Other recommendations include; diversifying the members of the hiring committee so that we can reduce the cases of discrimination in the workforce, help the employees build professional networks to connect them with different people of different backgrounds and age, consider the education of employees about the effects of the stereotypes in the business workplace, The employer should also consider appointing a senior leader whom all the employees will be answerable to and who will monitor the organizational fairness. By understanding and respecting one another especially in the workplace, a good and favourable working condition is created that encourages ideas and innovations to flow freely. Due to the rapid expansion of the business world today, it’s important to note that different people with various cultural foundations are working together towards a similar goal in the organisation. It is, therefore, justified to say that the above stereotypes hold organisations back from achieving their main agendas and targets.

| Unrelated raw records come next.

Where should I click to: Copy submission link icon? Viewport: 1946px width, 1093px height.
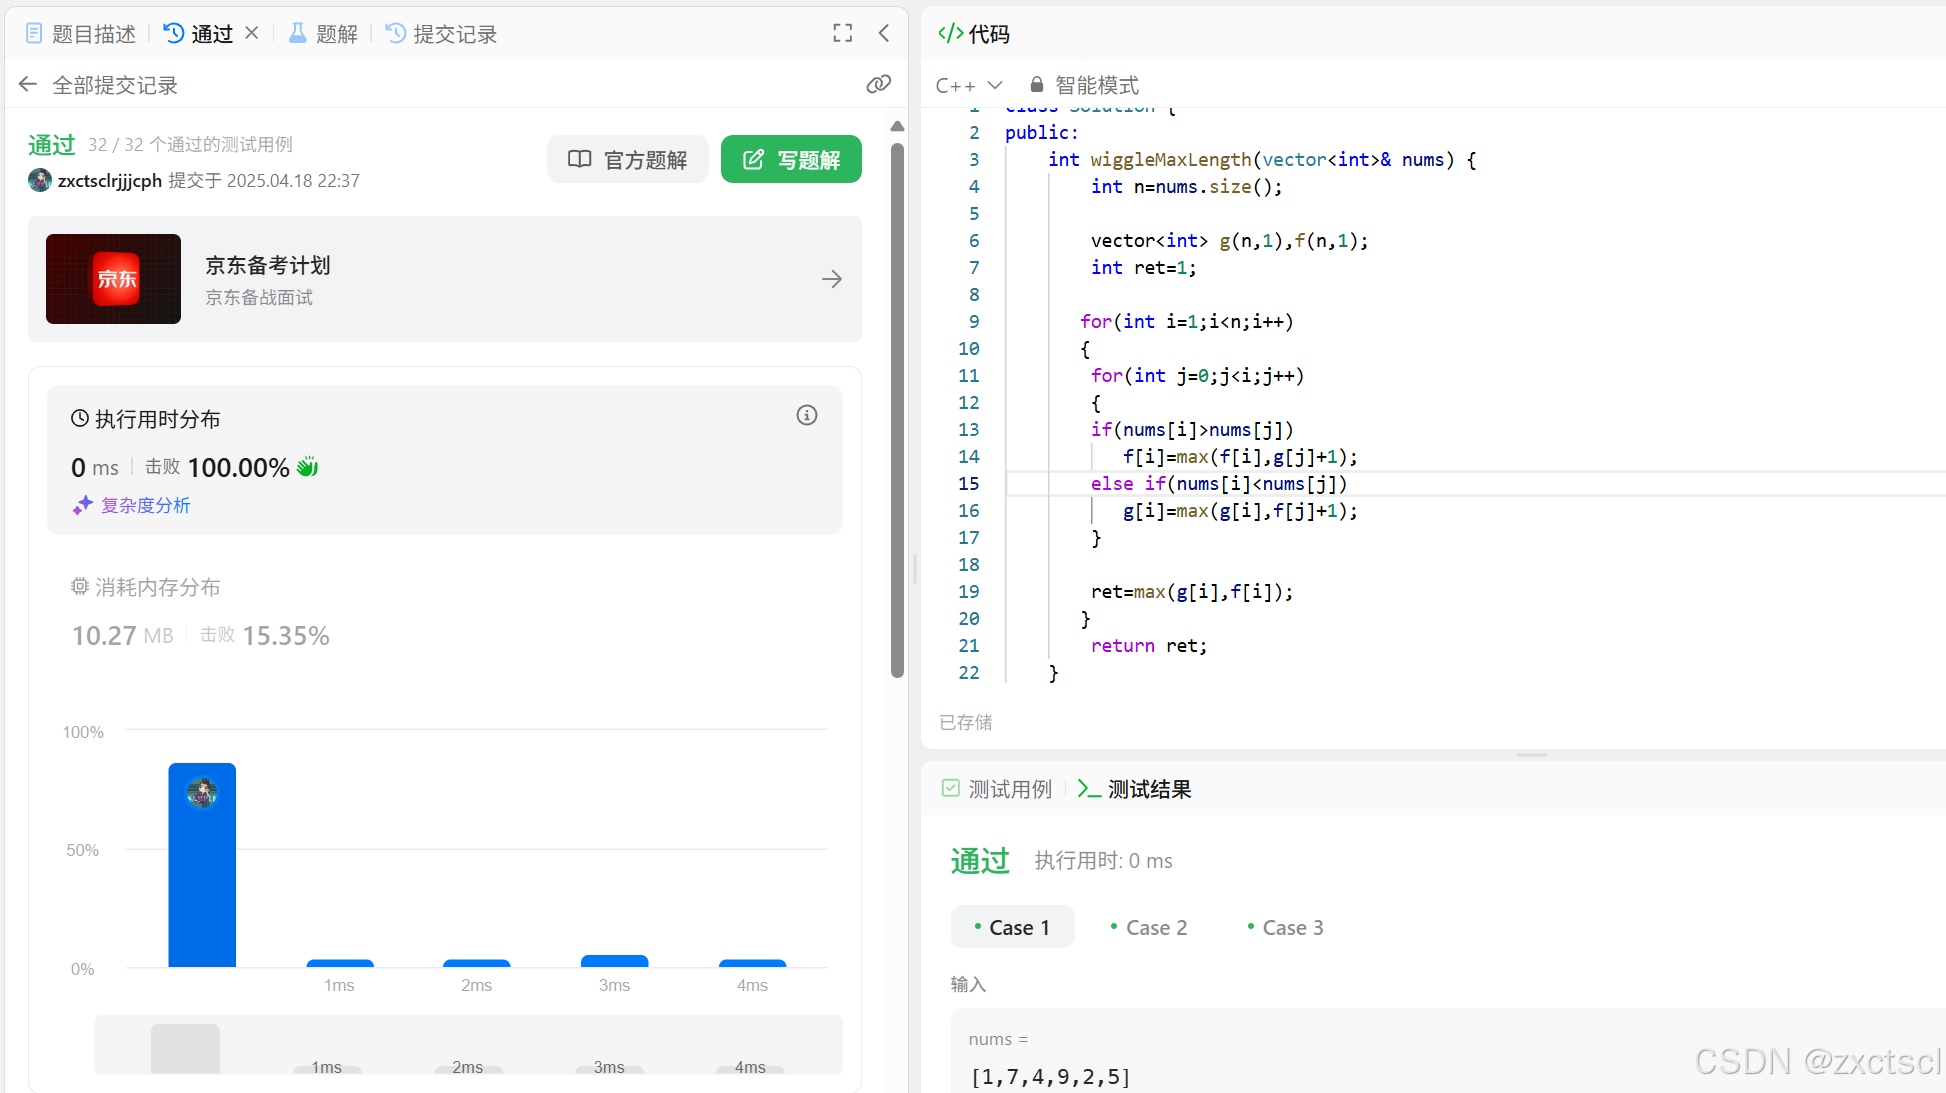tap(878, 85)
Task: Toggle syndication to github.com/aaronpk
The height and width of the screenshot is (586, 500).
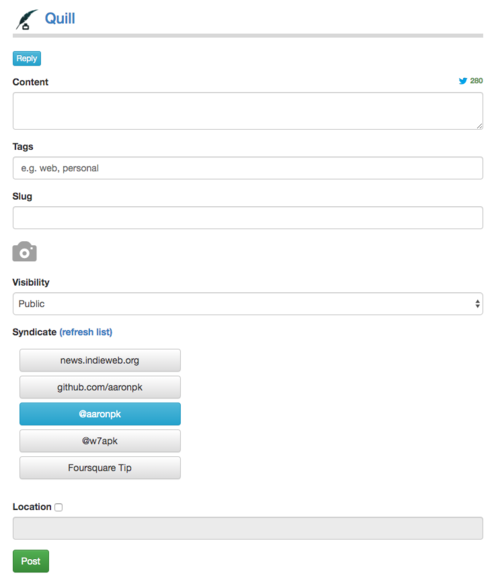Action: (x=100, y=387)
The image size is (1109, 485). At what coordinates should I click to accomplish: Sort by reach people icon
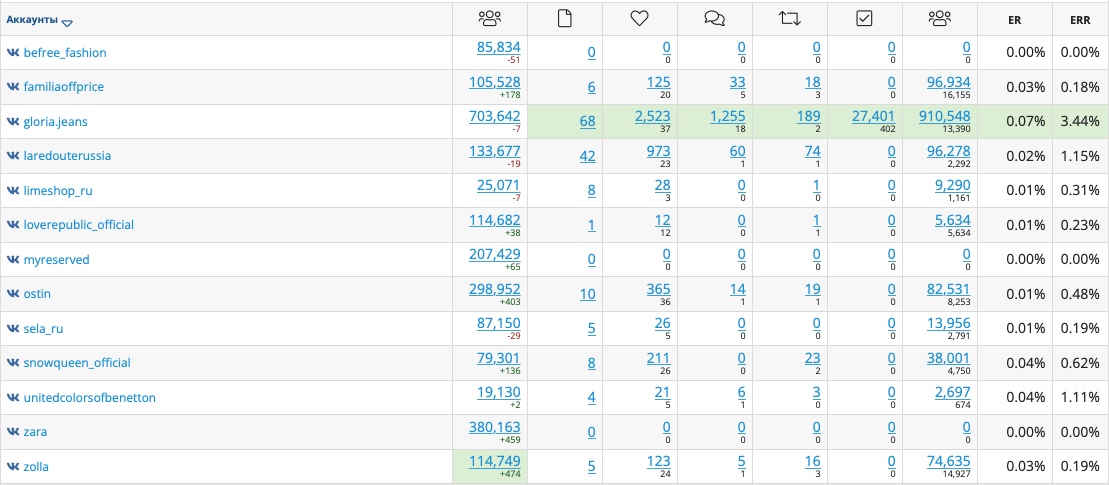pos(940,19)
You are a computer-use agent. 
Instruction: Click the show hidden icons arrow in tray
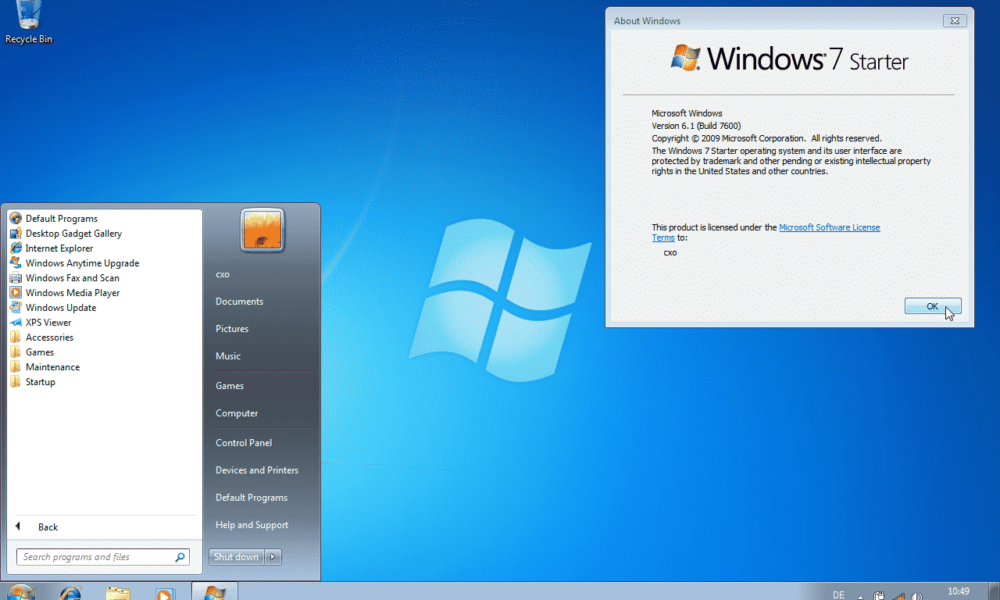(x=861, y=594)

- Macrae, C. N., Stangor, C., & Hewstone, M. (1996). Stereotypes and stereotyping. New York: Guilford Press.”
- Hinton, P. R. (2000). Stereotypes, cognition, and culture. Psychology Press.
- Cassell, C. (2000). The business case and the management of diversity. Women in management: Current research issues.
- Hamilton, D. L. (Ed.). (2015). Cognitive processes in stereotyping and intergroup behavior. Psychology Press.
- LIANG, X. B., & TAN, J. L. (2014). The Binding Effect of Cultural Stereotype in Cross-cultural Communication. Journal of Hunan University of Science & Technology (Social Science Edition).
- Gupta, V. K., Goktan, A. B., & Gunay, G. (2014). Gender differences in evaluation of new business opportunity: A stereotype threat perspective. Journal of Business Venturing.